### [WHAT TO DO]
Please keep to the lines below from the one with "Instruction: Open the Definitions tab" through the one with "The height and width of the screenshot is (708, 986).", and restate them word for word, ends included.

### [DATA TO EXAMINE]
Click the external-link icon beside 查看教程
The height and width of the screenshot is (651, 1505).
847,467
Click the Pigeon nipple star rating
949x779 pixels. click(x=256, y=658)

---

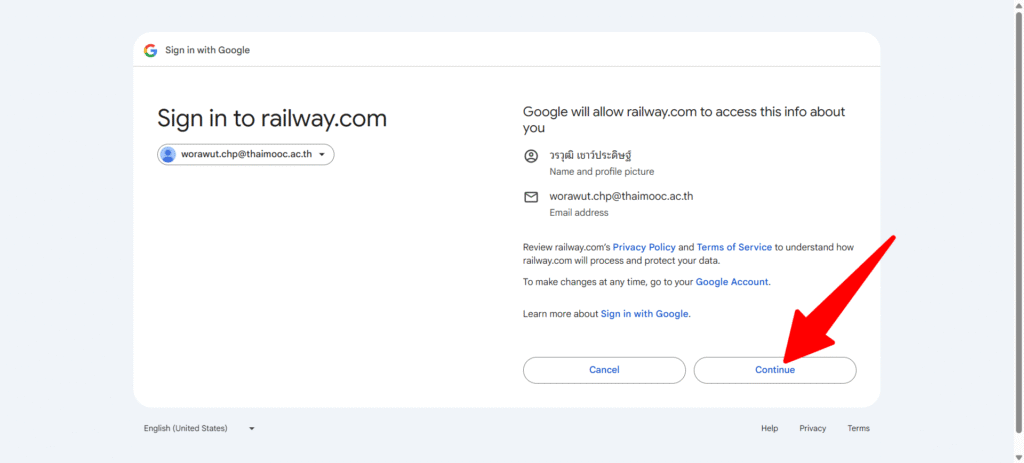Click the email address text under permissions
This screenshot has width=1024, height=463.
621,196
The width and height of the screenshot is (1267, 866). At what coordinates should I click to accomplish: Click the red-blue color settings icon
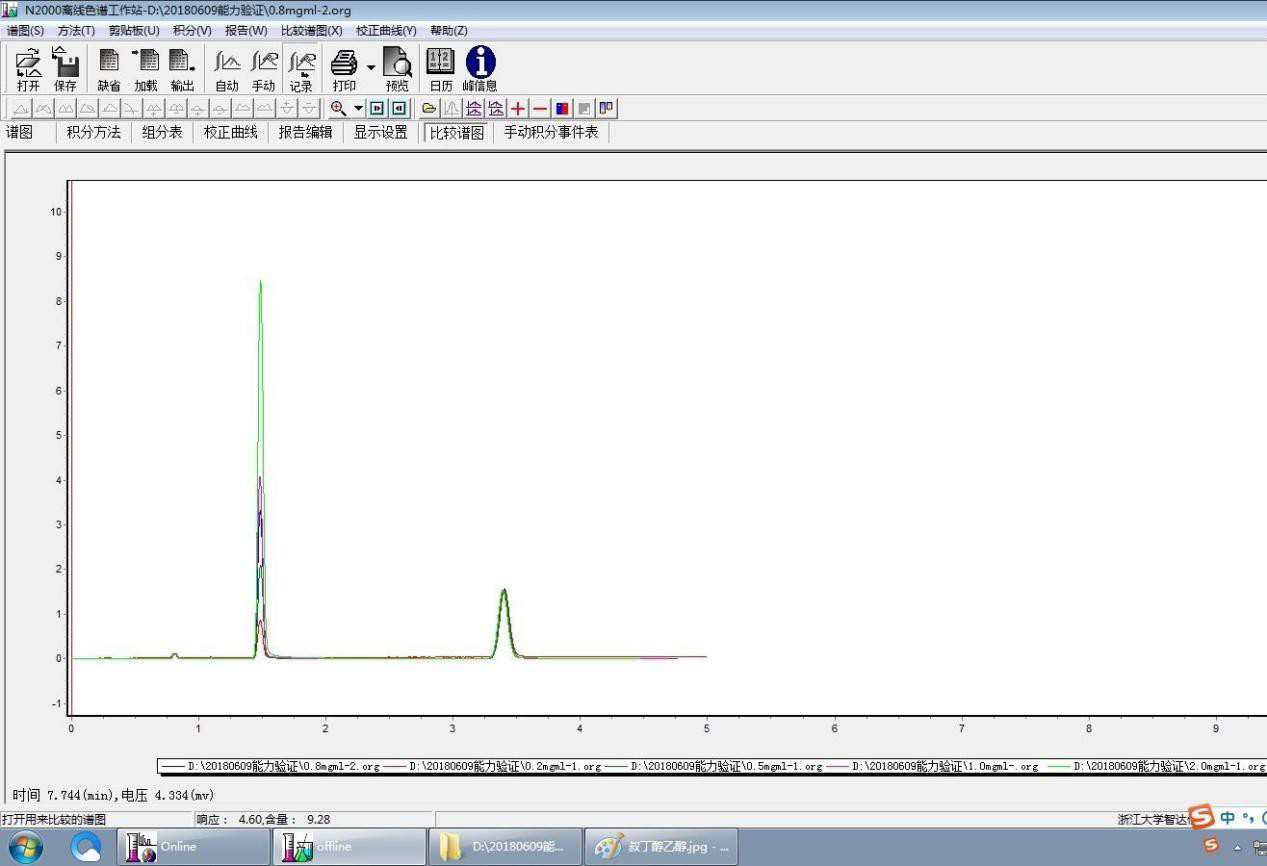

--

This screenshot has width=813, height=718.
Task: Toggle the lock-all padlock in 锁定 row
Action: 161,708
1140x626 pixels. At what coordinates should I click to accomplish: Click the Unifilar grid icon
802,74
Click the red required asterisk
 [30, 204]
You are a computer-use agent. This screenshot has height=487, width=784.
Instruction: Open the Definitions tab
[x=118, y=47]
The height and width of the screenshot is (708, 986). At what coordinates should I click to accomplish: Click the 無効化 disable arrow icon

### [ANSWER]
Instruction: Open the Definitions tab
[x=118, y=47]
The height and width of the screenshot is (708, 986). At what coordinates should I click to accomplish: Click the 無効化 disable arrow icon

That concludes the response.